Data cleaning is a critical step in the data analysis process, ensuring that the dataset is accurate, consistent, and ready for meaningful analysis. In this project, we will focus on cleaning the Nashville Housing dataset using SQL. This dataset contains information about real estate listings in Nashville, and our goal is to prepare the data for further analysis by addressing issues such as missing values, duplicates, and inconsistencies.
Connect to the SQL database and create a table to store the Nashville housing data. Define the schema based on the columns present in the dataset. Load the data into the SQL table, assuming a CSV file format.
#SQLQUERY
-- Connect to the database USE your_database;
-- Create a table for Nashville housing data
CREATE TABLE nashville_housing (
id INT PRIMARY KEY,
address VARCHAR(255),
price INT,
bedrooms INT,
bathrooms INT,
square_feet INT,
year_built INT,
sale_date DATE,
property_type VARCHAR(255)
);
-- Load the data into the database (assuming CSV file)
LOAD DATA INFILE 'path/to/your/nashville_housing_data.csv'
INTO TABLE nashville_housing
FIELDS TERMINATED BY ','
LINES TERMINATED BY '\n'
IGNORE 1 ROWS;
Identify columns with missing values using SQL queries. Choose appropriate strategies to handle missing values, such as replacing them with defaults or dropping rows.
#QUERY
-- Identify missing values
SELECT *
FROM nashville_housing
WHERE address IS NULL OR price IS NULL OR bedrooms IS NULL OR bathrooms IS NULL;
-- Handle missing values (replace with defaults or drop rows)
UPDATE nashville_housing
SET bedrooms = 0
WHERE bedrooms IS NULL;
-- Example:
Drop rows with missing values in the 'price' column
DELETE FROM nashville_housing
WHERE price IS NULL;
Use SQL queries to identify and remove duplicate rows based on specific columns. Correct inconsistencies, such as converting data types to ensure uniformity.
#QUERY
-- Identify and remove duplicates
WITH DuplicateCTE AS (
SELECT *,
ROW_NUMBER() OVER (PARTITION BY address, sale_date ORDER BY id) AS RowNum
FROM nashville_housing
)
DELETE FROM DuplicateCTE
WHERE RowNum > 1;
-- Correct inconsistent data (e.g., convert 'bedrooms' to integers)
UPDATE nashville_housing
SET bedrooms = CAST(bedrooms AS SIGNED);
Perform a final check for outliers or anomalous values that may affect the analysis. Remove or correct any remaining issues to ensure the dataset's integrity.
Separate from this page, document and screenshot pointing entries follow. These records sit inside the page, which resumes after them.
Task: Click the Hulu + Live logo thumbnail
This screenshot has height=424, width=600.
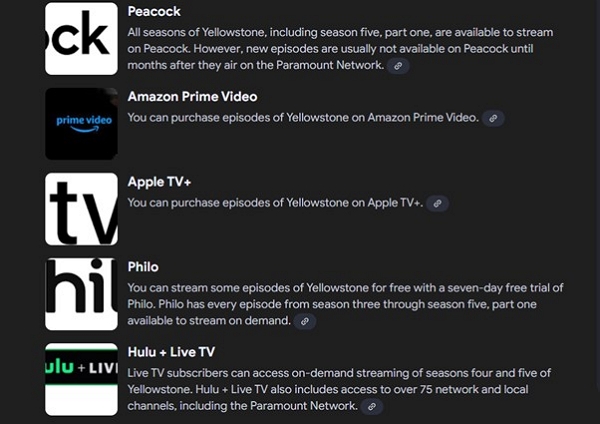Action: 82,379
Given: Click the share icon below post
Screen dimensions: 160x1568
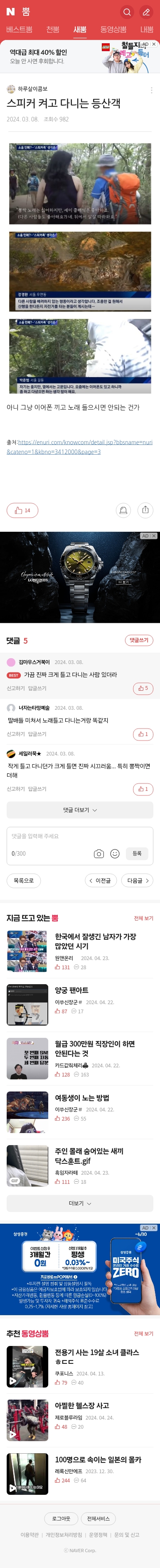Looking at the screenshot, I should 145,510.
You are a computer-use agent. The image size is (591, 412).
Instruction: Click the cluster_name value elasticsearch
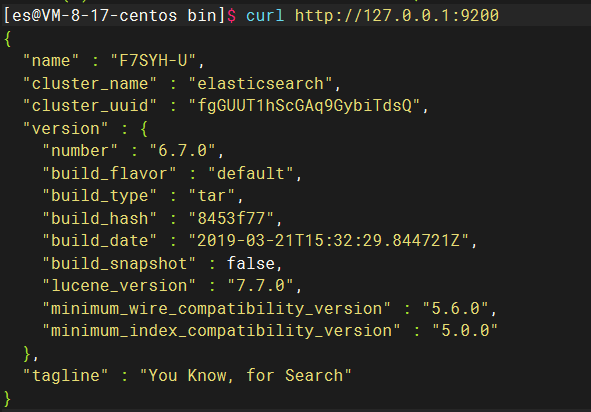(x=260, y=83)
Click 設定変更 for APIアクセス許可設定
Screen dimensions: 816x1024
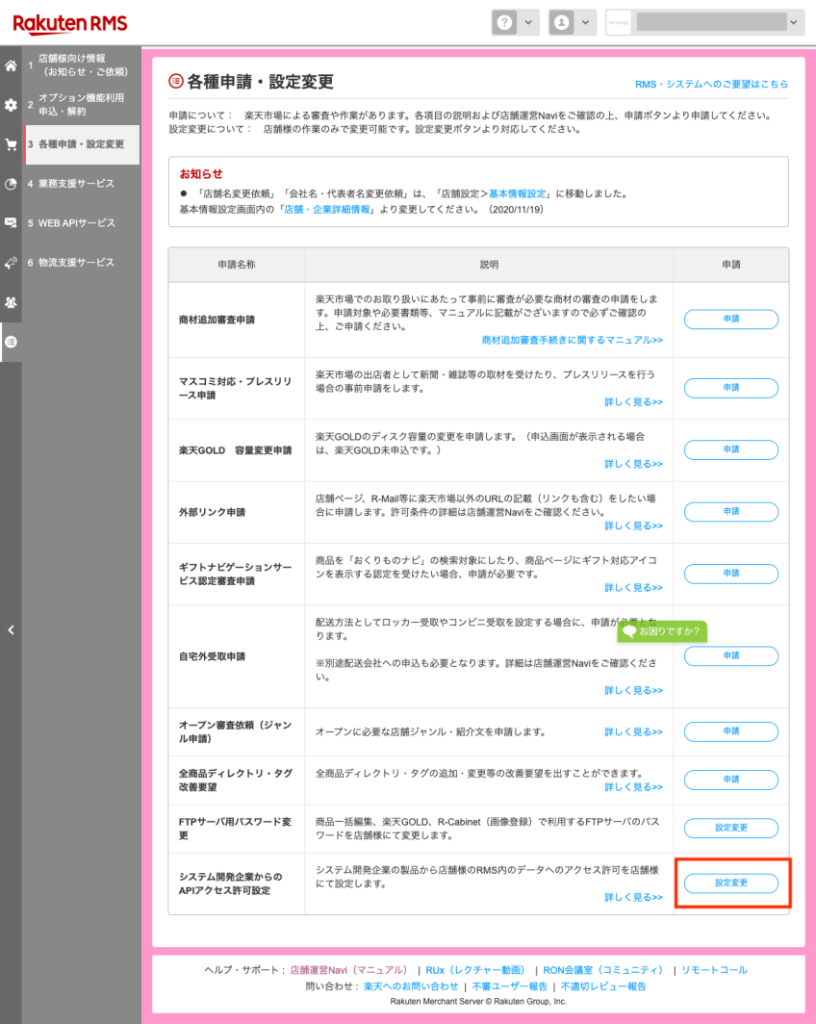(731, 883)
#QUERY -- Check for outliers or anomalous values
SELECT *
FROM nashville_housing
WHERE price < 0 OR bedrooms < 0 OR bathrooms < 0 OR square_feet < 0;
-- Remove outliers or correct anomalous values
DELETE FROM nashville_housing
WHERE price < 0 OR bedrooms < 0 OR bathrooms < 0 OR square_feet < 0;
Cleaning the Nashville Housing dataset using SQL involved a systematic approach, including the creation of a database table, identification and handling of missing values, removal of duplicates, and correction of inconsistencies. By executing SQL queries and statements, we ensured that the dataset is well-prepared for subsequent analysis, providing a reliable foundation for extracting meaningful insights into the real estate listings in Nashville.